To find deleted files on a disk, then, the examiner only needs to find directory entries with a
0xE5 in the first byte, indicating those that have been marked as deleted. The pointer to the firstcluster is still valid and, with luck, all of the clusters have been allocated in sequence. Once the examiner finds the beginning and end of the data, it can be copied into a new file and viewed.
The Use of Automated Tools in Computer Forensics Examinations
To ensure reliable discovery and reporting, automated computer forensics may be employed to
augment the examiner. A discussion about the use of automated tools in compute forensics
exams can be found in the article 'The "Tools Proven in Court" Question' by Steve Hailey,
available from . The tool, the particular exam,
and the examiner should be able to pass all of the tests brought up in this article:
1. Was the evidence gathered and verified in a sound manner?
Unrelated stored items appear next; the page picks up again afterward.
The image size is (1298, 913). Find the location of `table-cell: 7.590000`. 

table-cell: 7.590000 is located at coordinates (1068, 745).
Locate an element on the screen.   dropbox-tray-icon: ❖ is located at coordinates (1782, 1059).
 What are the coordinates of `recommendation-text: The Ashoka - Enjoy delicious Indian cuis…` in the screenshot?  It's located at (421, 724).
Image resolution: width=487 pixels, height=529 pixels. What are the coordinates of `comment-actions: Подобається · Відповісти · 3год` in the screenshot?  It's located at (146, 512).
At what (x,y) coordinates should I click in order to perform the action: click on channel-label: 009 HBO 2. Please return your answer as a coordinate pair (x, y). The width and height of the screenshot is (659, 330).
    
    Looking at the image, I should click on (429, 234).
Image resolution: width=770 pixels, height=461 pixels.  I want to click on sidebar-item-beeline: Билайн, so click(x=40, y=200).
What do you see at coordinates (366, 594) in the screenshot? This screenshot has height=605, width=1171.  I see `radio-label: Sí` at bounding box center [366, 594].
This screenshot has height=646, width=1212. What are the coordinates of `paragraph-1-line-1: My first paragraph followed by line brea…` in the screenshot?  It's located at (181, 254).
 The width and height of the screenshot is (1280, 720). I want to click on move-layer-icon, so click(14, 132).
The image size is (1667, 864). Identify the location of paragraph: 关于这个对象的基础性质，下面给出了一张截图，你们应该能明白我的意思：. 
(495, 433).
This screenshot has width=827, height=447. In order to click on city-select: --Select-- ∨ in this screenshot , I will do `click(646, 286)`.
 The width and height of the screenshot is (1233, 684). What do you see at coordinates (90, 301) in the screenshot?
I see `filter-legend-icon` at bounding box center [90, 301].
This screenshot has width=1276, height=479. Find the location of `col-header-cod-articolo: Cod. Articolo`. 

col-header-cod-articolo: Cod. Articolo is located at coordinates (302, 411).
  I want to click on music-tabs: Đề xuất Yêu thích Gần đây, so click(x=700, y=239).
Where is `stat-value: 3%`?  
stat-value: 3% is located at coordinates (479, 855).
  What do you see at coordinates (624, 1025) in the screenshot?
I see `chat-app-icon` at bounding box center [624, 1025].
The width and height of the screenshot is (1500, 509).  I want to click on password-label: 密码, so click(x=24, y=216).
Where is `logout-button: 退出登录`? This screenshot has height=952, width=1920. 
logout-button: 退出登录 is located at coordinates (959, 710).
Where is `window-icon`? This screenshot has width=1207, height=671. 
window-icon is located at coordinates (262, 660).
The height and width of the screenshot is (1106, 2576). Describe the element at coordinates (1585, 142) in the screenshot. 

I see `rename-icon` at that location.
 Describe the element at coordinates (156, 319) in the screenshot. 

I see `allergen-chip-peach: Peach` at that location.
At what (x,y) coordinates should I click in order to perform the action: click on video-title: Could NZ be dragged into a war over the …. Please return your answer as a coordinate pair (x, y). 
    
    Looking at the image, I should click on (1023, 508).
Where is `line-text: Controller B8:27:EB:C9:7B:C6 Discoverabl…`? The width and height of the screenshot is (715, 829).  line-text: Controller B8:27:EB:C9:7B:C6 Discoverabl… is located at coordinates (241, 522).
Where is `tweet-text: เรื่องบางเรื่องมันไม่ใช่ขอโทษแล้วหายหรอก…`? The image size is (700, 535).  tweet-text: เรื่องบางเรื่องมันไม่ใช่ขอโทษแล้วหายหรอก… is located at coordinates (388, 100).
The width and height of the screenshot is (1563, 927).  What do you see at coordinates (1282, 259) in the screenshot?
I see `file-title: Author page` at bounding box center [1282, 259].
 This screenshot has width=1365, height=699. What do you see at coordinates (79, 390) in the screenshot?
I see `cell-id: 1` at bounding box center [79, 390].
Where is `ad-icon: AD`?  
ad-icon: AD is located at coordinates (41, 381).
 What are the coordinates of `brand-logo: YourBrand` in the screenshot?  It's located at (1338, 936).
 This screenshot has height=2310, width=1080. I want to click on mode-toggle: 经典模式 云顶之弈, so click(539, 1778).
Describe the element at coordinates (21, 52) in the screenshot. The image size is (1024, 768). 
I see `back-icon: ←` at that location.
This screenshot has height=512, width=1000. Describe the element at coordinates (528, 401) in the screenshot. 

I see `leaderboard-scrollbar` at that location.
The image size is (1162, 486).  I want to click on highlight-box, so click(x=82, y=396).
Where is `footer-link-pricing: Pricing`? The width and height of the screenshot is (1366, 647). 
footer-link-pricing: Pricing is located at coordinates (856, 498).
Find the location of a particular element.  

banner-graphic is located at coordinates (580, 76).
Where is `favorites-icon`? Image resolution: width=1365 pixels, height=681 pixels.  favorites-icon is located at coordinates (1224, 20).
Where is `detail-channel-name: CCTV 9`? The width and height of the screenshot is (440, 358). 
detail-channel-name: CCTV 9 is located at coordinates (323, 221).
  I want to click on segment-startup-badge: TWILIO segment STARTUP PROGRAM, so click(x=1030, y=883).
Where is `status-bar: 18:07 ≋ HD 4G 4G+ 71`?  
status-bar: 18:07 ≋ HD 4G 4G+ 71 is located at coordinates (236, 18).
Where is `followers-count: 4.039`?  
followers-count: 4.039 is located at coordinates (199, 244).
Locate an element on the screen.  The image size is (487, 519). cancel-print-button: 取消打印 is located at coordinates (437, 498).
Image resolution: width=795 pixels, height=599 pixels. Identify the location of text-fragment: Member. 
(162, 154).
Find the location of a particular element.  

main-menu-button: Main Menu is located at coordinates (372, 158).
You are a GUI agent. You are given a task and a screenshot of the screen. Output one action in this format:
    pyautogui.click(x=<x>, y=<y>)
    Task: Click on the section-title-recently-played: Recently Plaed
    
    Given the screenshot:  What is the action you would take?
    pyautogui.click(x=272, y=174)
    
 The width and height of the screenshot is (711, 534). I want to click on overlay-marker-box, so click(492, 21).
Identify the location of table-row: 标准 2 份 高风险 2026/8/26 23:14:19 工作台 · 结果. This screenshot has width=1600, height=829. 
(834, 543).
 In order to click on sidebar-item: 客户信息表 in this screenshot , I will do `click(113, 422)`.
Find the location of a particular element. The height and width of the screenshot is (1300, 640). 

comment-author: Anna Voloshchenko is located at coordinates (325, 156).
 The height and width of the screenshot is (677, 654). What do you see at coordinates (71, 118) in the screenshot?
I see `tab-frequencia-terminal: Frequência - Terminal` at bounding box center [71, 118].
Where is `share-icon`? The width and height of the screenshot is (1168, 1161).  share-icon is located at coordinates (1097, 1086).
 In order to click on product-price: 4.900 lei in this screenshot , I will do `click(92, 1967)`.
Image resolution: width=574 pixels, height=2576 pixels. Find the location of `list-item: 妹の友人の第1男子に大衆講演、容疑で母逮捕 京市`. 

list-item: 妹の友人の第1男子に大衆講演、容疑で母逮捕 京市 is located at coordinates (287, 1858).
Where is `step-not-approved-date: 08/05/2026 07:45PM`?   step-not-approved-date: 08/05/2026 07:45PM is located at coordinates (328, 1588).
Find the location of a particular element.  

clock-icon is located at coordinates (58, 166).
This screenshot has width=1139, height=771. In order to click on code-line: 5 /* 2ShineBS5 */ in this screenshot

2. Was a chain of custody maintained?
3. Is the ownership and licensing appropriate for the tools used?
4. Was the proper examination environment being maintained?
5. Can the results of the technical analysis be duplicated using other tools?
6. Does the Analyst understand what the tools they use are actually doing, or are they
merely taking for granted what an automated process is reporting?
7. Do other professionals use the same techniques and methodology?
8. Is the Analyst technically capable of defending/supporting their interpretation of the
evidence?
The Tests:
• Has or can the expert's technique or theory been/be tested?
• Has the technique or theory has been subject to peer review and publication?
• Is the potential rate of error of the technique or theory known, and accepted?
• Are standards controlling the technique's operation in existence and are they maintained?
• Has the theory or method been generally accepted by the scientific community?